** SOURCE TEXT **
I got the text message at 1:07 AM: URGENT: Hundreds of police mobilizing around Zuccotti. Eviction in process.
I made the decision to go at 1:08 AM.
I got off the train at Rector Street—this was before all the subways except the R train were shut down only an hour later. Muscle memory took me to towards the nearest exit—the exit from which you can almost immediately see the characteristic red structure and flags, signs and bodies crowding the park—and was immediately stopped by a transit worker.
“You can’t take that exit. They are evicting those people from the park tonight.”
That’s when I knew this had just gotten serious.
I finally got out of the subway station and found that not only had Zuccotti Park been completely blockaded, but there were barricades all the way to Rector Street, two blocks away from the park itself. Those of us who had rushed down immediately upon receiving the emergency text message realized it was too late—we weren’t going to get to the park in time and the most that we could do was occupy the sidewalk in solidarity.
We did not know that Liberty Plaza was being destroyed in that moment. We did not know that bulldozers were moving in. We did not know that everything that had been built—the library, the kitchen, the health clinic—was being destroyed and that protestors were chaining themselves to trees, which were then chopped down.
We only knew that the police were descending upon us in full riot gear—and in that moment, they were not police—they were hired, uniformed thugs.
We were corralled, tear-gassed and ordered to leave the sidewalks. The police told us that we were all risking arrest—and had been warned. What they would have arrested us for, I’m not sure—but does it matter when Mayor Bloomberg explicitly states that, “no right is absolute?”
It was chaos—though we won in numbers, masses of non-violent resisters are helpless in the face of a line of riot cops, advancing randomly on protestors with batons, beating them, pushing the crowds with their force and their shields away from the park.
We took to the streets. We marched to Foley Square, then Washington Square, splitting, segregating, convening, catching up—all the while as the police surrounded us—sirens, paddy wagons, flashing lights, and helicopters surrounding us from every direction possible. More and more police forces were deployed, chasing the protestors through lower Manhattan.
Meanwhile in Zuccotti Park, the police were taking bulldozers to the encampment. All of the infrastructure—the health clinic, the women’s safe space, the kitchen, the bicycle generators, and all of the other beloved symbols of a new, sustainable world were brutally destroyed and thrown into sanitation trucks by the New York Police Department.

** WORK REQUEST 1 **
In the account of the Zuccotti Park eviction, at what time did the writer receive the urgent text message?
** WORK REQUEST 2 **
Write the next part of the Zuccotti Park eviction account, picking up right after its final sentence.

** LISTED ENTRIES **
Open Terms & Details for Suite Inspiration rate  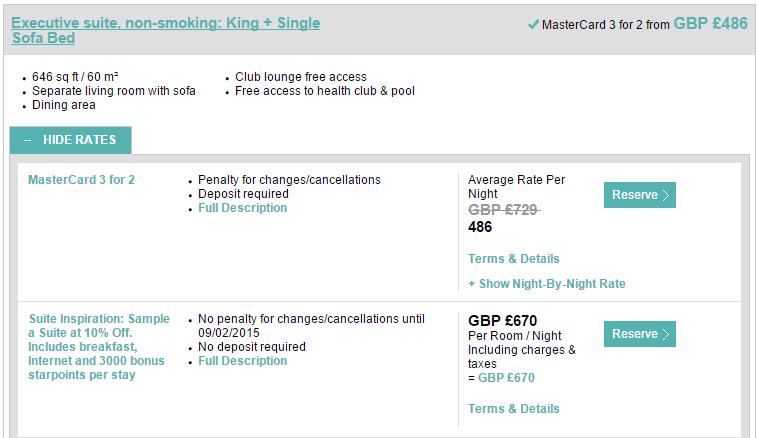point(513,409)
* * *
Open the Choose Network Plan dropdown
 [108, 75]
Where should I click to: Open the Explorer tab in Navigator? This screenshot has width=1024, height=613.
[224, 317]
==
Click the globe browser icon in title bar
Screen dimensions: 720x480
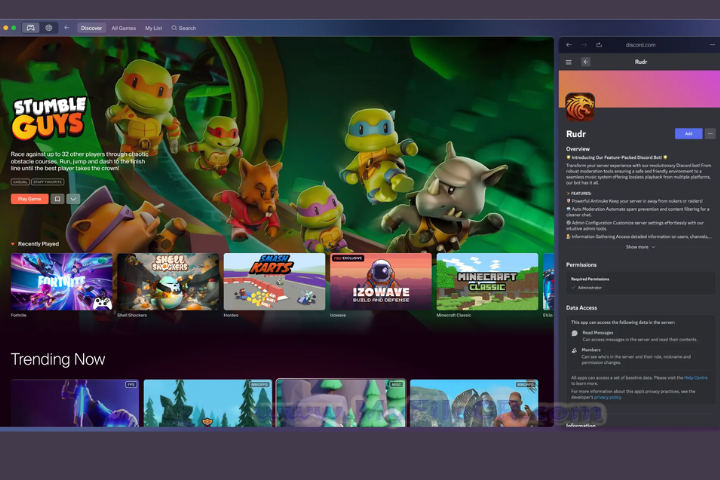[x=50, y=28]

** FINAL ANSWER 1 **
1:07 AM

** FINAL ANSWER 2 **
Perhaps most symbolic—and most devastating—were the over 5,000 donated books that the police snatched from the library and promptly threw into a sanitation truck. These great works of literature are on their way to be ground and incinerated in a landfill somewhere in Pennsylvania or New Jersey.
It is a dystopian modern day love child of Fahrenheit 451 and 1984.
Around 5 or 6 in the morning—after the pictures of a completely cleared Zuccotti Park had been released—Folely Square began to crystallize as the new home of the occupation. An impromptu kitchen station was resurrected from the salvaged remains of the old one. The police tried to evict everyone from lower Manhattan—racing towards Broadway and Canal one moment, and deploying more forces to Folely Square the next—but to no avail.
Because that’s the thing about Occupy—even if the police were physically able evict everyone from lower Manhattan, which would have been physically impossible, it is impossible to bulldoze or brutalize this idea that has consumed our minds, hearts, and souls with the radical—and sometimes palpable—hope of liberation. Occupy Wall Street is not about tents—it is not about infrastructure, it is not about a park, and it is not about hand signals—it is about what all of these things come together and stand for. It is about coming together and learning from each other. It is about imagining the radical, and then criticizing our imaginings for not being radical enough.
It is about identifying our failed system, recognizing that we are not alone in our frustration and coming together to create an alternative that pushes our broken political and economic structures into obsolescence. It is about the radical notion that democracy should be of, by, and for the people—and that we no longer tolerate it as an empty word to fuel inflated notions of world supremacy.
It is about being occupied—occupied by corporate greed, by capitalism, and by Wall Street. It is about being occupied by a country that spends our tax dollars on foreign military occupations, instead of investing in affordable education, healthcare, and economic justice. It is about our current system which is preoccupied by debating and deliberating over its own self-inflicted deficit, rather than discussing the rampant income inequality that occupies and preoccupies its own citizens.
It is about occupying against oppressive acts of occupation—and preoccupying ourselves with occupying the country that we deserve.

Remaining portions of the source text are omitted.